--- WHAT YOU NEED TO DO ---
Only one stretch of the data below is needed. Output the lines from the one with "Task: Click the red heart after So inspiring" up to and including the one with "You are a computer-use agent. The", exactly as they stand.

Start of SUPPLIED MATERIAL

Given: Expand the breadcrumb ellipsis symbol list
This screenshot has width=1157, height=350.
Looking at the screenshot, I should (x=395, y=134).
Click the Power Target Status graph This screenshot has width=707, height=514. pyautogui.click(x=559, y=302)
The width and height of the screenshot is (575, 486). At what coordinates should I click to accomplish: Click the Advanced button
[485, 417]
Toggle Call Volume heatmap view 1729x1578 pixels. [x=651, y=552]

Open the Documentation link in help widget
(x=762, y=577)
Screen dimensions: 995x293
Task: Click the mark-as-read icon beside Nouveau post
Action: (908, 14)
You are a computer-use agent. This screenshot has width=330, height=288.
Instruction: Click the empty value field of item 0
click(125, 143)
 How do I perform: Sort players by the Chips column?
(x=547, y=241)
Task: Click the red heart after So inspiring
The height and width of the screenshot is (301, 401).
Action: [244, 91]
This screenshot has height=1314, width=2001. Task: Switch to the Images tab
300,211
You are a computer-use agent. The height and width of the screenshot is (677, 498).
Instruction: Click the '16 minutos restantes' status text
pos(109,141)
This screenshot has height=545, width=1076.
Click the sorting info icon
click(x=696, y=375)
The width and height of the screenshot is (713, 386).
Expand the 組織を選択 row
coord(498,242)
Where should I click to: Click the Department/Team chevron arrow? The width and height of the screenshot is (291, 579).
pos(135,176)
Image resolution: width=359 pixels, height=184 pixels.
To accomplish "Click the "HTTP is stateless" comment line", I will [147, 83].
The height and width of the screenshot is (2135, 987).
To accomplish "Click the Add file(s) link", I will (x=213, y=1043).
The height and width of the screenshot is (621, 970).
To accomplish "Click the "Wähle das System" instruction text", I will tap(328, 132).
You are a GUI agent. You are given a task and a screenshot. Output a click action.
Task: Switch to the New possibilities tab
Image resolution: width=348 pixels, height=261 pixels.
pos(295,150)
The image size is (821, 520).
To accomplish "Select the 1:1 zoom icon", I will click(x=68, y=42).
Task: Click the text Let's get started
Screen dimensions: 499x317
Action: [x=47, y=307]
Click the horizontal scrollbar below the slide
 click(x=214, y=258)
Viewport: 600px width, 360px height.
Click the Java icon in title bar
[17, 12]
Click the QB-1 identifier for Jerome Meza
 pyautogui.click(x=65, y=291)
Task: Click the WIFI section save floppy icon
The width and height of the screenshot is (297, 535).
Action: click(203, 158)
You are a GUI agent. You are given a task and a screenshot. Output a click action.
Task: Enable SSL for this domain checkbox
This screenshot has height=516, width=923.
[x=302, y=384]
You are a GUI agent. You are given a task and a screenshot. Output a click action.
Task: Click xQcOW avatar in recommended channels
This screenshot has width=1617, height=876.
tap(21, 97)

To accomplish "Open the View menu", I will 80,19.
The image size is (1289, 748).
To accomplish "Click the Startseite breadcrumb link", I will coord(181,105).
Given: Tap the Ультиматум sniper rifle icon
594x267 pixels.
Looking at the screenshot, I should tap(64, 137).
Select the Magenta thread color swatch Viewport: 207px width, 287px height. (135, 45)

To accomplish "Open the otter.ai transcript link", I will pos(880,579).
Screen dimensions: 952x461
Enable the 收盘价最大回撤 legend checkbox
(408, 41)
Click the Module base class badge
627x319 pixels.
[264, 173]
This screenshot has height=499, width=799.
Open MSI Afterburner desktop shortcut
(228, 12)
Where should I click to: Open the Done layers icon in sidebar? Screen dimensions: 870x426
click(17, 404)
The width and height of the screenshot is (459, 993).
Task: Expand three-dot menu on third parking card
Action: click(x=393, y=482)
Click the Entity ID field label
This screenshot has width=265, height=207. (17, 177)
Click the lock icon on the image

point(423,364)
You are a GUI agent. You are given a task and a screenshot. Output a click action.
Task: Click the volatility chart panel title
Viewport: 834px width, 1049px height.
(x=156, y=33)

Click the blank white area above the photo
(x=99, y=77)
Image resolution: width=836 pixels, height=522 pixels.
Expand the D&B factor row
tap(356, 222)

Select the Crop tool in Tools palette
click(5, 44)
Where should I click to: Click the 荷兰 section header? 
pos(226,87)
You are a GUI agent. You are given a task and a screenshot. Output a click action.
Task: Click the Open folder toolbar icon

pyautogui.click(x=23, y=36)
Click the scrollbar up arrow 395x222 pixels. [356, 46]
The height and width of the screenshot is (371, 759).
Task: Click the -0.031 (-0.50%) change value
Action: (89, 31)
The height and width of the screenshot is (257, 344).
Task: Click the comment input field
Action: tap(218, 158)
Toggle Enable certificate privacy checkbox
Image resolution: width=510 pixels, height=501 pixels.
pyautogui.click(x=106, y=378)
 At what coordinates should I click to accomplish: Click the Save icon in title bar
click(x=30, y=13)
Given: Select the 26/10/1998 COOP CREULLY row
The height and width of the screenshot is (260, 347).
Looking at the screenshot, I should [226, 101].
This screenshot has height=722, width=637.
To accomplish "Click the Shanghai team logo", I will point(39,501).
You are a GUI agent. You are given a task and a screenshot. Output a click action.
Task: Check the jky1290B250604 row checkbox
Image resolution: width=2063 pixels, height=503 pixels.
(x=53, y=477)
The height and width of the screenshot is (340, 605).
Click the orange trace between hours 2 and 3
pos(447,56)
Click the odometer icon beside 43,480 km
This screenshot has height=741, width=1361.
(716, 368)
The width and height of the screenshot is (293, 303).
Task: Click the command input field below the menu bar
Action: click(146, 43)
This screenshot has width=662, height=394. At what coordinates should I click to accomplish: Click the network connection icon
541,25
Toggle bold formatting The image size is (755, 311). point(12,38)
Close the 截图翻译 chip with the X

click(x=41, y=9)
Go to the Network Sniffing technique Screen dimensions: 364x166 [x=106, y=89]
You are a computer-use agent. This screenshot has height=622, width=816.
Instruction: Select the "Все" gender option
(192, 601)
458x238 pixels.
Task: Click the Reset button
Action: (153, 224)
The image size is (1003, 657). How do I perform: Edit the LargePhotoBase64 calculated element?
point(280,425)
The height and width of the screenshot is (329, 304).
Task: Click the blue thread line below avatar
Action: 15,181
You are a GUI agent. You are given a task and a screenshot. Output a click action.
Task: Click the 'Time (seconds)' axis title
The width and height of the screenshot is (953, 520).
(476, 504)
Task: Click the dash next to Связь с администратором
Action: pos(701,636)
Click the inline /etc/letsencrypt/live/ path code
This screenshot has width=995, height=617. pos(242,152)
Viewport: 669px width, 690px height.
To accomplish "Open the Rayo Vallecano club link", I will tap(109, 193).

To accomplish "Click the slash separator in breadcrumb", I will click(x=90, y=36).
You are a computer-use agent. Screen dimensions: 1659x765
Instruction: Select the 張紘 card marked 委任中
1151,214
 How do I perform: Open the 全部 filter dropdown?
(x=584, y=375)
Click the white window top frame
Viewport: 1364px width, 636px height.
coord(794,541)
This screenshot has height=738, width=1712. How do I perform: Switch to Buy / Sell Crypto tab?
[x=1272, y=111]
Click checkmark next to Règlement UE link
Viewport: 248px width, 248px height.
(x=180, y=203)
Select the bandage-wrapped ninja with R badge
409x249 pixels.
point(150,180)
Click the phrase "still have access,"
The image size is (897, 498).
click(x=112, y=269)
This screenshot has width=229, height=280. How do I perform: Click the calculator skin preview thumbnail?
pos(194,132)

End of SUPPLIED MATERIAL

--- OUTPUT OF THE TASK ---
Task: Click the red heart after So inspiring
The height and width of the screenshot is (301, 401).
Action: [244, 91]
This screenshot has height=1314, width=2001. Task: Switch to the Images tab
300,211
You are a computer-use agent. The height and width of the screenshot is (677, 498).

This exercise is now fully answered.